In this event flow we can see following steps:

PolicyEngine starts
“admin” static PolicyVariable is defined on path checkAccess/policies/1(adminAccess)/condition(isAdmin)/args/0
“role” resolver is invoked to fetch value of “role” PolicyVariable on path checkAccess/policies/1(adminAccess)/condition(isAdmin)/args/1(role)/resolvers/0(roleResolver)
“role” PolicyVariable is defined on path checkAccess/policies/1(adminAccess)/condition(isAdmin)/args/1(role)
“isAdmin” PolicyCondition is checked and resolves to true on path checkAccess/policies/1(adminAccess)/condition(isAdmin)
“adminAccess” Policy resolves to permit on path checkAccess/policies/1(adminAccess)
“checkAccess” PolicySet resolves to permit on path checkAccess
Allowed message PolicyVariableResolver is invoked on path checkAccess/actions/1(setAllowedMessage)/source/resolvers/0 and contains value “Access has been granted for admin1”
Dynamic PolicyVariable on path checkAccess/actions/1(setAllowedMessage)/source is set to “Access has been granted for admin1”

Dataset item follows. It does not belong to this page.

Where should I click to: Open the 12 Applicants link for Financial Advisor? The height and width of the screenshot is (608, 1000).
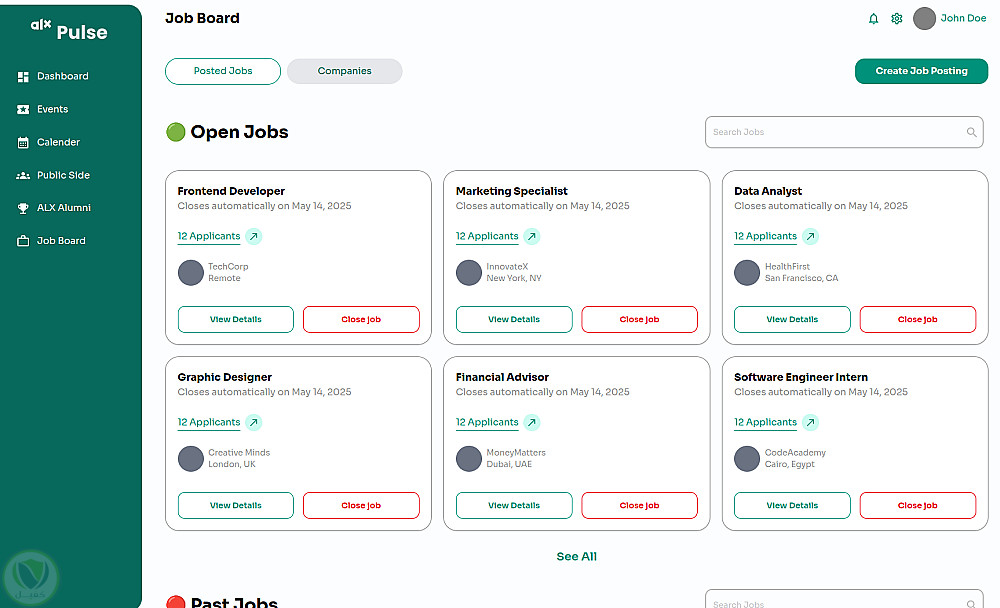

“setAllowedMessage” PolicyActionSave is invoked on path checkAccess/actions/1(setAllowedMessage)
“checkAccess” PolicyActions are completed on path checkAccess
PolicyEngine stops

We can see in these list of events that PolicyEngine works in optimized way and skips unnecessary calculations. In this case, it is calculation of “userAccess” Policy, as “adminAccess” Policy resolved to permit first (it had higher priority in “checkAccess” PolicySet).